Robots will be on the prowl in an undisclosed location in the United States next November as the Defense Advanced Research Projects Agency presents its Urban Challenge competition. DARPA has chosen 89 teams to participate, drawing talent from top military contractors, universities, electronics companies, research institutions, and even high schools from all over the world.
These teams will build fully autonomous ground vehicles that will have to navigate a mock city environment, complete with traffic and obstacles while obeying all traffic laws and completing simulated military supply missions. The top three teams that complete the 60-mile course in less than six hours will receive trophies.
"The depth and the quality of the field of competitors is a testimony to how far the technology has advanced since the first Grand Challenge in 2004," said Norman Whitaker, DARPA’s Urban Challenge program manager. Much more than a trophy is at stake, though. Military planners expect to make a third of their ground forces autonomous, and they need innovative designs to do it.
DARPA established two tracks for competitors. Teams on Track A will receive up to $1 million in technology development funds. They will have to achieve key technical milestones to receive those funds, though. Also, the government will obtain limited license rights to technologies developed with the funding. Teams on Track B will compete next to teams on Track A, but they won’t receive any funding.
Track A’s 11 teams include industry and academia alike. Autonomous Solutions, the Golem Group, Honeywell Aerospace Advanced Technology, Oshkosh Truck Corp., and Raytheon all will be there. So will teams from the California Institute of Technology, Carnegie Mellon University, Cornell University, the Massachusetts Institute of Technology, Stanford University, and Virginia Tech.
"This is excellent news. It means they have faith in our ability to meet the challenge," said Chris Urmson, Carnegie Mellon Tartan Racing Team technology leader. With General Motors as a premier sponsor, the team is preparing a pair of Chevy Tahoes equipped with computers, sensors, and other gear for autonomous driving.
The teams from Track B hail from around the globe. Princeton University and Palos Verdes High School in California will be represented, as well as Team Helios from Greenfield, Wis., and Sting Racing of Atlanta. Then there's CarOLO, Team AnnieWay, and Team Berlin, all of Germany, Grand Challenge NomadZ of Auckland, New Zealand, and Spring Light of Shanghai, China.
And travel will be the least of the challenges these teams will face. They will have to organize and orchestrate computing elements for mission-level deliberations, mode switching, contingency planning, and navigation-level behaviors. These vehicles also will have to sense, differentiate, and localize objects like other cars and features like lane markings in the environment.
"If you look at the literature on robotic vehicles, it mostly stops at static obstacle avoidance," said Ephrahim Garcia, Cornell team advisor and associate professor of mechanical and aerospace engineering (M&AE). "The specification for this is the California driving manual.
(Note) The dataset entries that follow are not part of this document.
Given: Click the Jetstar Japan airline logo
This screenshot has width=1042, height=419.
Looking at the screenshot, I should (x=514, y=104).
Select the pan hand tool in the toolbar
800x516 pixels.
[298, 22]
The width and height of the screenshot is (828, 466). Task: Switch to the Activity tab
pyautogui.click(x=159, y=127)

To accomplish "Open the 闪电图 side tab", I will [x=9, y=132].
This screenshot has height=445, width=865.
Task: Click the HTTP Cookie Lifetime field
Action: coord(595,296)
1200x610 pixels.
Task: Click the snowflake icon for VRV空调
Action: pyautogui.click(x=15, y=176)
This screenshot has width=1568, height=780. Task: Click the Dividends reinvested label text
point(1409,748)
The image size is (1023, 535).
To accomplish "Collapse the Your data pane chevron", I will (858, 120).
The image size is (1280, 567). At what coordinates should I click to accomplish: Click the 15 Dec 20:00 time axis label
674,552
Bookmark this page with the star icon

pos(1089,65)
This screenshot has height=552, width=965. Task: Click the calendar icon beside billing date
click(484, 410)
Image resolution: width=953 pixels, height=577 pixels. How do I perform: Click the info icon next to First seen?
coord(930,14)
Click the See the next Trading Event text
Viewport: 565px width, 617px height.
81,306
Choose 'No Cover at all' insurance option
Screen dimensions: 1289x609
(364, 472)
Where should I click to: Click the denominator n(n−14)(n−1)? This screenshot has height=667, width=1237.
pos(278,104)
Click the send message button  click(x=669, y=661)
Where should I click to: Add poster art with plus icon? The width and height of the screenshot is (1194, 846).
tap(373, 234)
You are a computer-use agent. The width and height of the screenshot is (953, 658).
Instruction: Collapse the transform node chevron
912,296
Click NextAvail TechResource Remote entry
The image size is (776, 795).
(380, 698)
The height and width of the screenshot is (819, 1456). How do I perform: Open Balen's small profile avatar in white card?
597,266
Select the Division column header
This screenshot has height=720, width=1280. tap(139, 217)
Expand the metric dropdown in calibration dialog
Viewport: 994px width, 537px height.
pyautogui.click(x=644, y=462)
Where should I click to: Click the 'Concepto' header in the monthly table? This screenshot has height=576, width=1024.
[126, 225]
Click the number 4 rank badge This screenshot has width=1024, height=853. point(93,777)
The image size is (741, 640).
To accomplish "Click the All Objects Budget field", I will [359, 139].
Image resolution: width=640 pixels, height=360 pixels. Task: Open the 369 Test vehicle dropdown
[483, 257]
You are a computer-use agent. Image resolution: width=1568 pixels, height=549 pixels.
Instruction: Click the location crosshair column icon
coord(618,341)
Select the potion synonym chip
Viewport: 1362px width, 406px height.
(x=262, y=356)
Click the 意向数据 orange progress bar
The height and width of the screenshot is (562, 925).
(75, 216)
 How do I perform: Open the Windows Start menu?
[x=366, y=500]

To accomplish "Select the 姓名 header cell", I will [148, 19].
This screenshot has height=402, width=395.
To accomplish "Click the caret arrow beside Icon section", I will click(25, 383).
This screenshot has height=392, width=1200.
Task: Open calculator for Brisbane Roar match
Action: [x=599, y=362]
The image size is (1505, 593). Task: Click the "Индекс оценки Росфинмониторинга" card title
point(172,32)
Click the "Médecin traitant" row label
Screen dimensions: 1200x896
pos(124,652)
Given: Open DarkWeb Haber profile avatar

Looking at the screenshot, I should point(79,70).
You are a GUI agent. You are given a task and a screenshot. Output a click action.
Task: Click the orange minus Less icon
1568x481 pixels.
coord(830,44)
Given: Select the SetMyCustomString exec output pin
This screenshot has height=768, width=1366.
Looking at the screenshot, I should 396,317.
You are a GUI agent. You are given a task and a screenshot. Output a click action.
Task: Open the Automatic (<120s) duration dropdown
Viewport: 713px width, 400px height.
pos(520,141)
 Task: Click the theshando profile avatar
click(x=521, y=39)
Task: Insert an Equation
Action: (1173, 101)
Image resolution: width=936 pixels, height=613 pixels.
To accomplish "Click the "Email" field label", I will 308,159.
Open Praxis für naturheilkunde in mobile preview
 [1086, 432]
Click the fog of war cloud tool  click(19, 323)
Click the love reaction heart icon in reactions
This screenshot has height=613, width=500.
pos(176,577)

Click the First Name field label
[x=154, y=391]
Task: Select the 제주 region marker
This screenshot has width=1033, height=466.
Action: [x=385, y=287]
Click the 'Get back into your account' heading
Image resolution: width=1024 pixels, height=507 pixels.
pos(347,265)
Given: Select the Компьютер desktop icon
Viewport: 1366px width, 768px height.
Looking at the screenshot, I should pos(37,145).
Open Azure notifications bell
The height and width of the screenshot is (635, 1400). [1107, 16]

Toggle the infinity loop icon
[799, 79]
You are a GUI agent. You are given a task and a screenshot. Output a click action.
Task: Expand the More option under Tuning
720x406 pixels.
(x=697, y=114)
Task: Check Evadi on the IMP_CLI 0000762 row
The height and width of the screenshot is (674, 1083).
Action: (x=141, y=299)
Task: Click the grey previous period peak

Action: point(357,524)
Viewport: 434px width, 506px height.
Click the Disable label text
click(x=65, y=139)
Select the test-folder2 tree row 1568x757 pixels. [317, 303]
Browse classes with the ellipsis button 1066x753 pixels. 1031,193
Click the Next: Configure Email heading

Think of every detail you do when you drive, and imagine how you would program that."
Cornell also will be using a Chevy Tahoe in the competition. Cornell team advisor and M&AE associate professor Mark Campbell says the big challenges will be collecting a massive amount of information from video cameras, radar, lidar, and GPS signals and processing that information quickly into a perceptive model of the environment around the vehicle. Probabilistic models, he says, will show what’s happening and predict what will happen next.
Oshkosh will field one of the few teams that will use a modified U.S. military vehicle in the competition. The company will focus its efforts on enhancing the artificial intelligence and sensing systems of its TerraMax robotic truck to compete in an urban environment. TerraMax was one of the five robots that completed the 2005 Grand Challenge, another DARPA competition that had autonomous vehicles attempt a 132-mile course through the deserts of the southwest.
Meanwhile, Raytheon’s team will use a rock-crawling Scorpion vehicle from Preferred Chassis Fabrication that will feature a vehicle management system from Tucson Embedded Systems and navigation and control logic from iRobot. The University of Arizona will provide the on-board modeling and simulation.
The teams will compete in a series of qualifying events, leading up to the finals on November 3, 2007. While they will scramble to complete and test their designs over the next year, they won’t lose sight of the competition’s real goal, which is to save lives.
"Raytheon’s sponsorship of this key technology development is an effort to promote advancement of autonomous vehicles for the battlefield," said Raytheon program manager Russell Mikesell. "Raytheon is committed to developing solutions for minimizing casualties, whether on the battlefield or in complex urban environments."